Mike Klingaman
Mike Klingaman might be losing his mind. At 60, he cannot recall what he had for lunch, and he sometimes gets lost while driving to work. However, he can clearly remember the color of the special sauce on a "Gino Giant" burger (pink), as well as his whereabouts on May 9, 1961, when Orioles slugger Jim Gentile hit consecutive grand slams (listening to the game on a transistor radio while walking the dog). Both his collection of baseball cards and doo-wop records from the 1950s are largely intact.
A Baltimore native, Klingaman attended Catonsville High, where his short-lived baseball career ended during tryouts when a line drive skimmed off his glove and struck him in the head.
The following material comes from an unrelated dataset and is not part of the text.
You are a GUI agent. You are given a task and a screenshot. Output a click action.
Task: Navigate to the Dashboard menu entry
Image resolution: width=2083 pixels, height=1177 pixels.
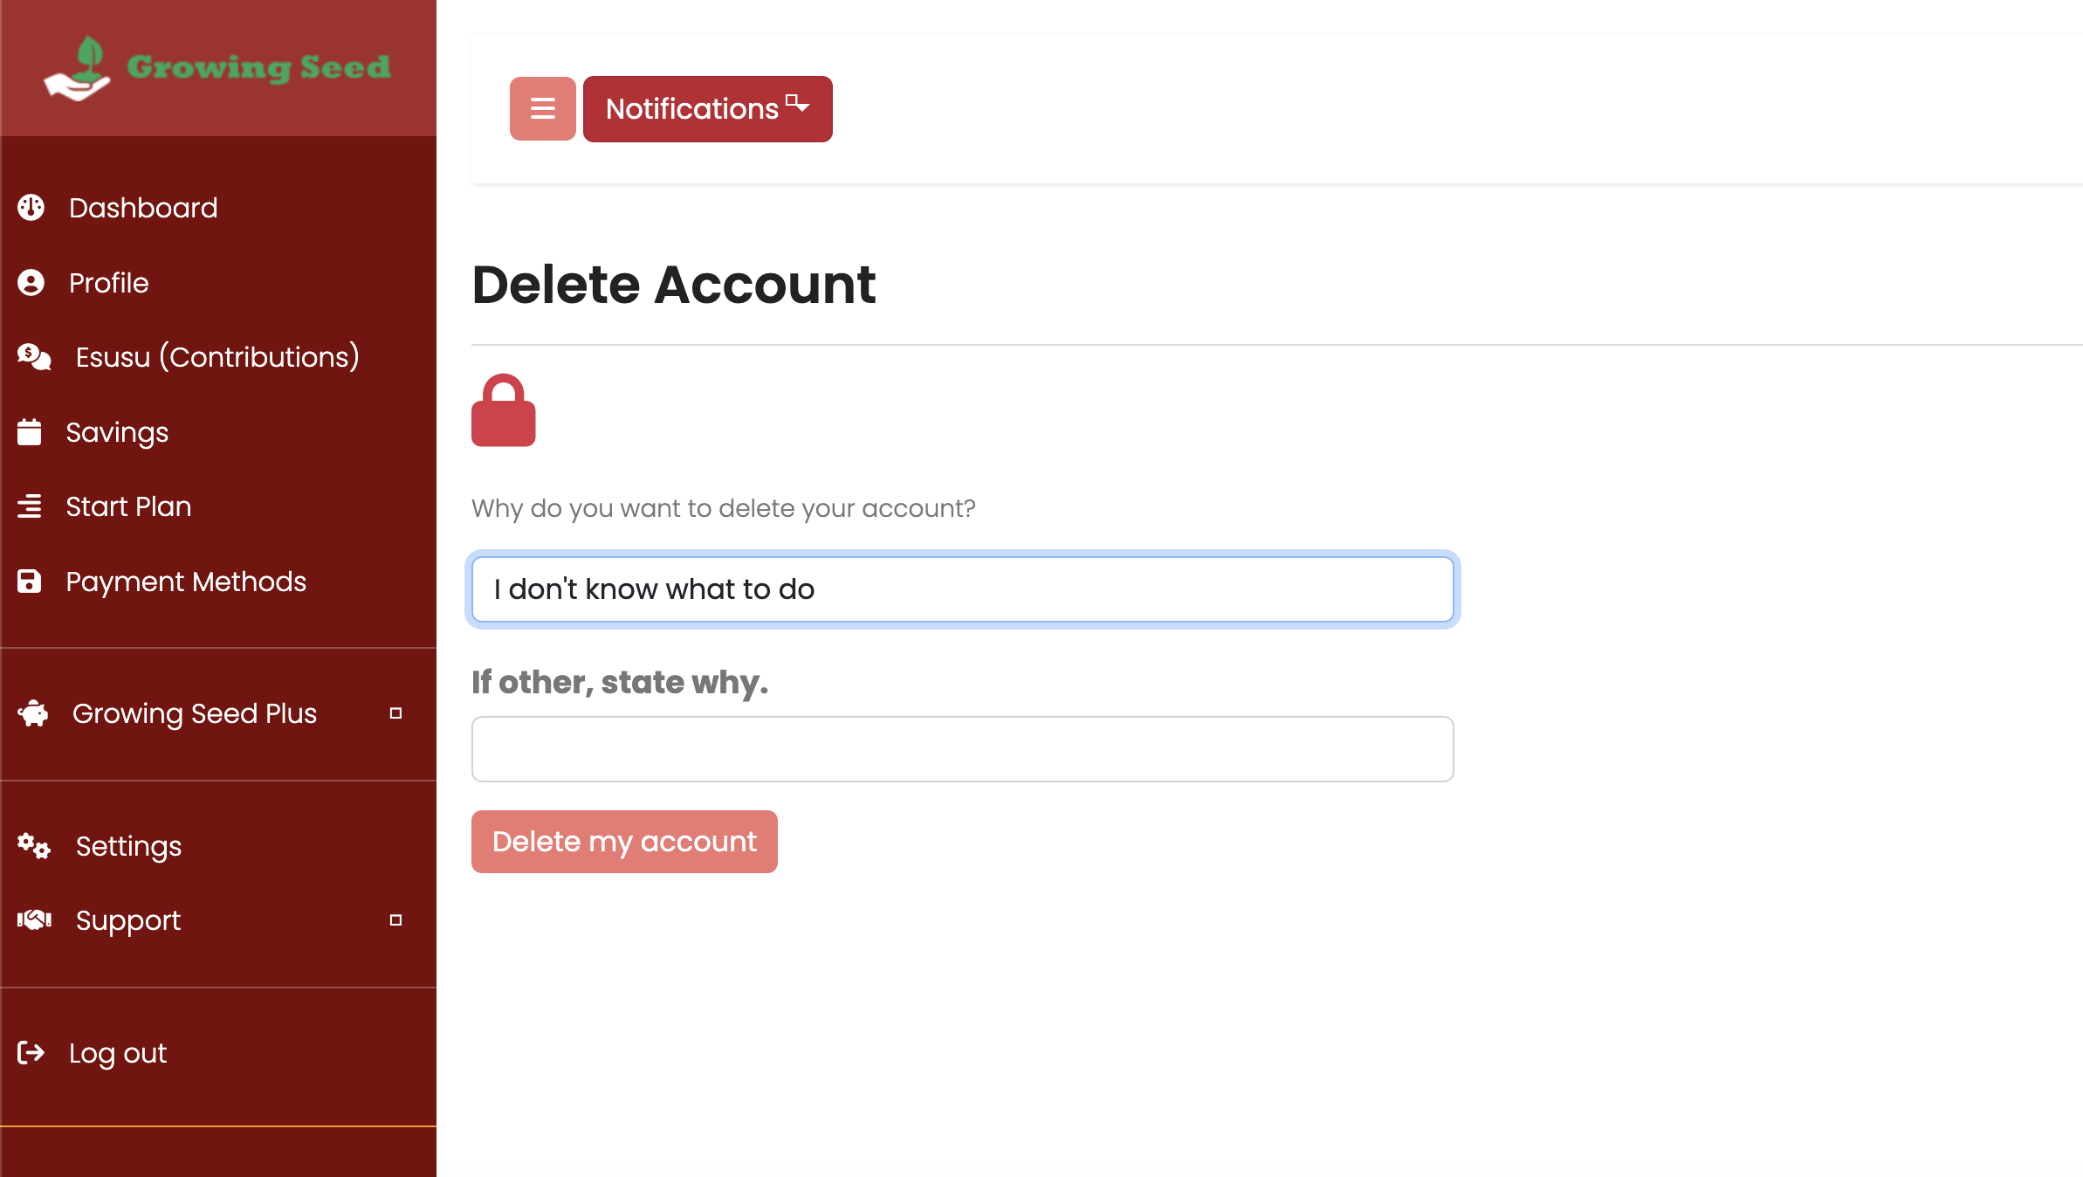142,207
He earned his school letter cleaning up sweats as manager of the junior varsity wrestling team.
Candus Thomson
A graduate of the old school, Candy Thomson received an advanced degree in attitude from the Toy Department School of Snark, an unaccredited institution. She was raised by an Orioles/Colts fan mother and a Detroit Tigers/Cleveland Browns fan father. Moving away from their influence to Boston in 1971, she became a fan of all sports New England, including Yaz, the Whalers and the New Hampshire presidential primary, of which she covered four.
After nearly two decades in the wilderness, with her system crying out for Old Bay, she found her way in 1988 to The Sun, where she collected a paycheck as a reporter and an editor. She snagged the gig of outdoors writer in 2000 and managed to fast talk her way to the 2002, 2004 and 2006 Olympics. Thomson, a founding member of the U.S. Luge Writer's Association, loves almost all sports -- the stranger, the better.
Childs Walker
Childs Walker's colleagues might love to rip him because he went to that bastion of snootiness, Gilman. But hey, it's a good school and unlike most of them, he really did grow up here, loving life when the Orioles won the World Series in 1983 and hating Robert Irsay when the Mayflowers rolled out a few months later. He has written for The Sun since 2001 and for the sports department since 2005. Who else has written about cricket, rowing, professional wrestling, dog fighting, NASCAR and horse herpes in that span? Well, probably no one. And he'll also whip you at fantasy baseball (football, not so much.) He has the fullest shelf of sports books, the largest collection of MMA DVDs and the deepest obsession with baseball statistics of anyone in The Toy Department. So yeah, he's a big dork.